C’est une station de métro pimpante comme un pavillon de bain. Sa structure en fer est peinte en vert clair, les dalles de marbre en façade sont décorées de tournesols dorés. C’est la charmante station Karlplatz (1898) à Vienne qui a fait beau- coup pour la réputation d’Otto Wagner même si elle n’est pas vraiment représentative. Le style du grand architecte de la fin du XIXe siècle en Autriche était plutôt épuré. En témoignent ses autres stations de métro (des vrais petits monuments assez sobres), les immeubles de «rap- port », les villas qu’il se construit… même s’il ne craint pas les statues monumentales ou les décorations de métal forgé, le nouveau matériau de l’Art nouveau qui apparait à cette période dans toutes les capitales européennes.
L’exposition présentée à Paris, après Vienne, donne à saisir l’extraordinaire créativité de l’architecte.

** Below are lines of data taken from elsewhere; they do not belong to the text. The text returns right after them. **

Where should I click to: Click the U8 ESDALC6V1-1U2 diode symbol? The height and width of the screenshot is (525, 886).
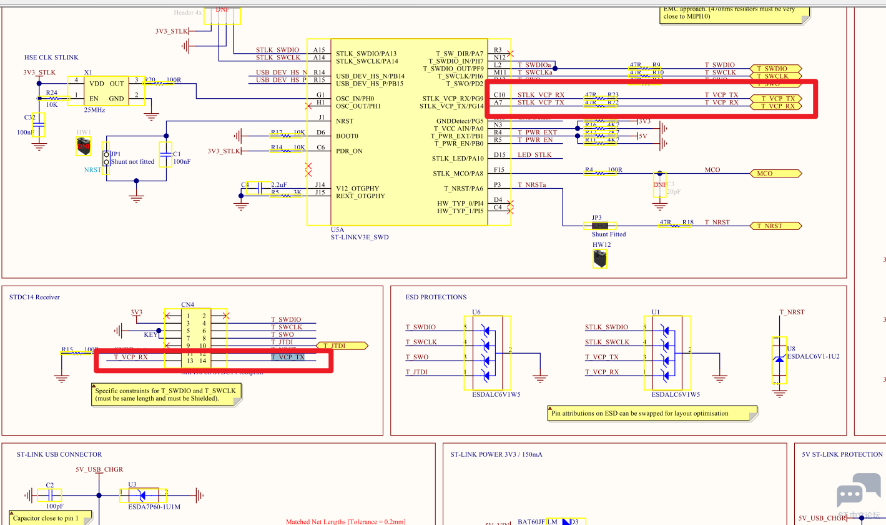[779, 360]
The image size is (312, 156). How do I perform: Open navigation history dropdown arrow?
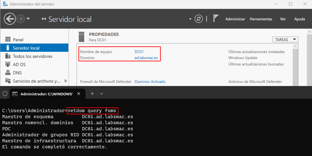[28, 19]
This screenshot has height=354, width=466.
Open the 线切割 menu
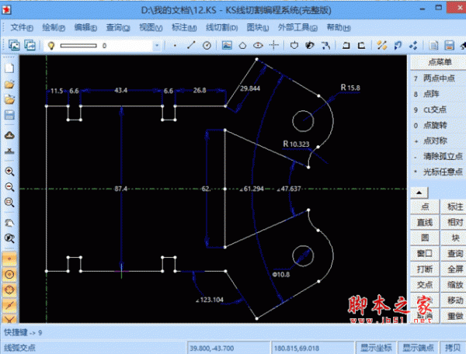pos(221,27)
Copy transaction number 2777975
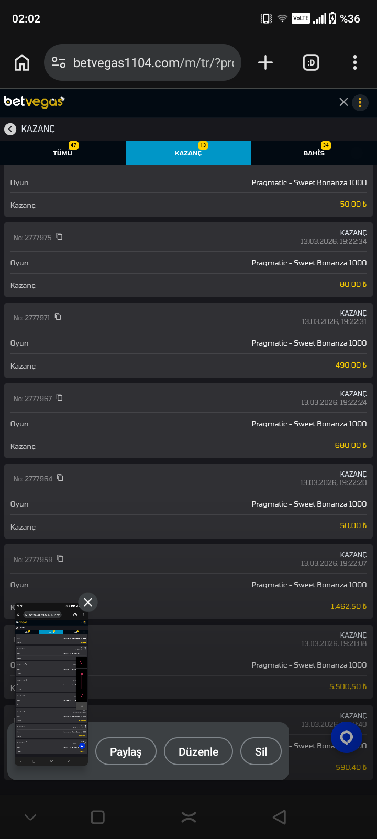 click(60, 236)
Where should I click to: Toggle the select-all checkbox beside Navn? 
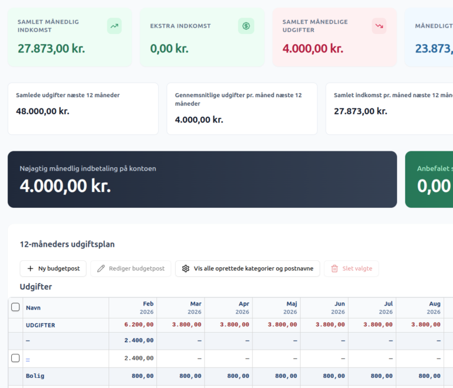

Si pendant longtemps il échoue dans les commandes publiques (trop en rupture, trop provocant…), il est peu de domaines qu’il n’ait pas abordés. Otto Wagner incarne le professeur respecté, l’urbaniste influent, le conseiller de la compagnie des métros et le théoricien reconnu de l’architecture moderne. Dans ses moments libres, il dessine des meubles, des décors, des services à café… Bref, il s’impose comme une figure majeure de la Vienne de 1900.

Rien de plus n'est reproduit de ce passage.